**Excerpt provided**
>>>

Viewers experience a previous virtual-reality installation by Bjork Digital, which makes its U.S. debut in Houston this weekend.
Viewers experience a previous virtual-reality installation by Bjork Digital, which makes its U.S. debut in Houston this weekend.
Photo by Santiago Felipe/Courtesy of Day For Night

Day For Night's Creators Want a Festival For the Future

Those who attended the inaugural year of Day For Night festival might recall The Infinity Room by Refik Anadol, a claustrophobic mirrored box filled with rhythmically fluctuating silvery light. The installation exemplified the festival's ethos: bright, experimental, and constantly in flux. In that first year, Day For Night proved itself to be a festival looking forward, a brave refashioning of what the bland music-festival circuit had come to be. And this year's festival, with its new Cold War-era venue and bombshell lineup including Aphex Twin and Björk, promises to renew its commitment to a strange, dark and totally unique spirit.

"The visual arts are a part of the festival's DNA," says co-creator Omar Afra. The iconic Day For Night light installations were one of the reasons organizers chose to move the festival from Silver Street Studios to the former Barbara Jordan Post Office, the 1962 municipal building that comes complete with its own bomb shelter. The new space offers more expansive square footage and an ominous vibe, but it also offers another key element: change. "So many festivals are at the same spot every year," says Afra. "If you've been to Bonnaroo or ACL five times, the stages are in the same place, the food is in the same place, the place you got your light beer is in the same place, and really the only thing that is different are the musical acts." Afra wanted a venue that would help create a "new anxiety" with each annual festival; the brooding nooks and crannies of the abandoned post office serve as a promising setting for the festival's mercurial aesthetic.

Afra knows well the pall cast over music festivals in general and EDM festivals in particular. After the death of 18-year-old Megan Tilton at the 2016 Free Press Summer Fest and the tragic fire at the Oakland DIY venue Ghost Ship, safety is an uneasy specter for events that walk the tight rope between good times and liability. But Afra's encyclopedic knowledge of evacuation plans, sprinkler systems, fire marshals, EMTs, roaming staff, ingress/egress and other safety measures suggested his personal investment in aggressive due diligence. As for the risk of illegal drug use by minors, the festival developed preventive measures like its high-school ambassador program, which awards students free passes if they pledge to attend the festival sober and arrange safe transit for fellow festivalgoers. "Kids are going to make mistakes, and they're going to make bad decisions, and we understand that," Afra says. "But we want to go to every length to make sure that when they're on our festival site, that they're safe and that they're in good hands."

<<<

**To do**
1: In the Day For Night article, where did the festival move after leaving Silver Street Studios?
2: Echo the stretch of the Day For Night article from "Day For Night's" through "totally unique spirit.".
Rely only on the text above when answering.

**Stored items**
>>>

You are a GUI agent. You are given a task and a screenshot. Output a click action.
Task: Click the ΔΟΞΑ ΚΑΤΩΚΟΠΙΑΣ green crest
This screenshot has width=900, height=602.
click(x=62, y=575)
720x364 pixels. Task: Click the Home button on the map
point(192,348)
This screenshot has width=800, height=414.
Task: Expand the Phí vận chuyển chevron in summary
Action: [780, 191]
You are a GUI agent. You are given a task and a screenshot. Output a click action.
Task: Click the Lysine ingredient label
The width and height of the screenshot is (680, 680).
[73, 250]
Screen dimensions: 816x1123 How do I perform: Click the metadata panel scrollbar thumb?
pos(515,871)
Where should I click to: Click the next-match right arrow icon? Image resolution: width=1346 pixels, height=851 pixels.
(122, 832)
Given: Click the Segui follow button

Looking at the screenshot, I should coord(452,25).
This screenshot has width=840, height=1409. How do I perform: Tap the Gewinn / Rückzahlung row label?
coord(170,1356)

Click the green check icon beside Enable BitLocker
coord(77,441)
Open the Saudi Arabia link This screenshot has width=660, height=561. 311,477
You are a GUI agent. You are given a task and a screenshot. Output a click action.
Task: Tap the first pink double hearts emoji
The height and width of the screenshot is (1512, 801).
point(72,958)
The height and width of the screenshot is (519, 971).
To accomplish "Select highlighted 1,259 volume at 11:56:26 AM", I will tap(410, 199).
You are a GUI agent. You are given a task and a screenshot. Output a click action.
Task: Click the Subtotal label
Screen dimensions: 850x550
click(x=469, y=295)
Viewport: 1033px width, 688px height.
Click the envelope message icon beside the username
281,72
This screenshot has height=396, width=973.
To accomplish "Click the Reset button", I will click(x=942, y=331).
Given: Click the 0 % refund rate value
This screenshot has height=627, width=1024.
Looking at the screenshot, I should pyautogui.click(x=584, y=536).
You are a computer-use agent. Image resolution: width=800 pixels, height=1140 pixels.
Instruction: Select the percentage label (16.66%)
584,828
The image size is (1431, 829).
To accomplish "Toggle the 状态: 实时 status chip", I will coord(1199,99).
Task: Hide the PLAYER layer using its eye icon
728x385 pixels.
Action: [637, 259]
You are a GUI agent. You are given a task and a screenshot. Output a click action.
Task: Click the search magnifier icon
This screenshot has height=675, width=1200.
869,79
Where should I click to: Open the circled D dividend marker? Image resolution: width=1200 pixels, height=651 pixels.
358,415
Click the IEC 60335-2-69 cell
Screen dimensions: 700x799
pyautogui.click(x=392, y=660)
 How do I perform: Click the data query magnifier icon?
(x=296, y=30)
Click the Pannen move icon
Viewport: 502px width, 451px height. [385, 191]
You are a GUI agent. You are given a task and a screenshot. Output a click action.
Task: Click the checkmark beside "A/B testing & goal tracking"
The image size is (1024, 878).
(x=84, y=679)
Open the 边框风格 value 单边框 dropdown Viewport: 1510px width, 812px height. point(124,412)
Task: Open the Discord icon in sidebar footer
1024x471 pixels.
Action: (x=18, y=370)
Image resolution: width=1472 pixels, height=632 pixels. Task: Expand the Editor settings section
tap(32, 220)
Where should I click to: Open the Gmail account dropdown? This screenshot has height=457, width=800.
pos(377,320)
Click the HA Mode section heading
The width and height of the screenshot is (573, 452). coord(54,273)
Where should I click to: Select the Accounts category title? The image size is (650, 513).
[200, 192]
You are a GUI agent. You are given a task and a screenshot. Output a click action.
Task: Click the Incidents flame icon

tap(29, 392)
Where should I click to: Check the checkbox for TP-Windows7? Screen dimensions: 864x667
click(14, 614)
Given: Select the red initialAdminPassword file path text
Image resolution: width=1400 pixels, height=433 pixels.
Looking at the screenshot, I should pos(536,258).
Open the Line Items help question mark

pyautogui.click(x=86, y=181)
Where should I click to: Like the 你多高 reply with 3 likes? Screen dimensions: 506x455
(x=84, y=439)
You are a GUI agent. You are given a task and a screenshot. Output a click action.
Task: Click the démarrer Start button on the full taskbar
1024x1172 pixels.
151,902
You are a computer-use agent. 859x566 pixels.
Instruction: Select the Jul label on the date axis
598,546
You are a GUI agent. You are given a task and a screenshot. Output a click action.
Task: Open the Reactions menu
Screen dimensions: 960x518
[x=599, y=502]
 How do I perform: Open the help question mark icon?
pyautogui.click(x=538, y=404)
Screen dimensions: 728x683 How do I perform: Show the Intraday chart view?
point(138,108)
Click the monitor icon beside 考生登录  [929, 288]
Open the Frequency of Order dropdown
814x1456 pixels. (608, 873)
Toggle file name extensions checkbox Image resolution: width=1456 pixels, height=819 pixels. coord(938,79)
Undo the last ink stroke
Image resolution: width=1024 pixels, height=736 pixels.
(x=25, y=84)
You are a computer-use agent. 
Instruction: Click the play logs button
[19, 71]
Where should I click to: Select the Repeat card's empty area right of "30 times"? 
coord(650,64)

<<<

**Answers to this exercise**
1: It moved to the former Barbara Jordan Post Office, a 1962 municipal building with its own bomb shelter.

2:
Day For Night's Creators Want a Festival For the Future

Those who attended the inaugural year of Day For Night festival might recall The Infinity Room by Refik Anadol, a claustrophobic mirrored box filled with rhythmically fluctuating silvery light. The installation exemplified the festival's ethos: bright, experimental, and constantly in flux. In that first year, Day For Night proved itself to be a festival looking forward, a brave refashioning of what the bland music-festival circuit had come to be. And this year's festival, with its new Cold War-era venue and bombshell lineup including Aphex Twin and Björk, promises to renew its commitment to a strange, dark and totally unique spirit.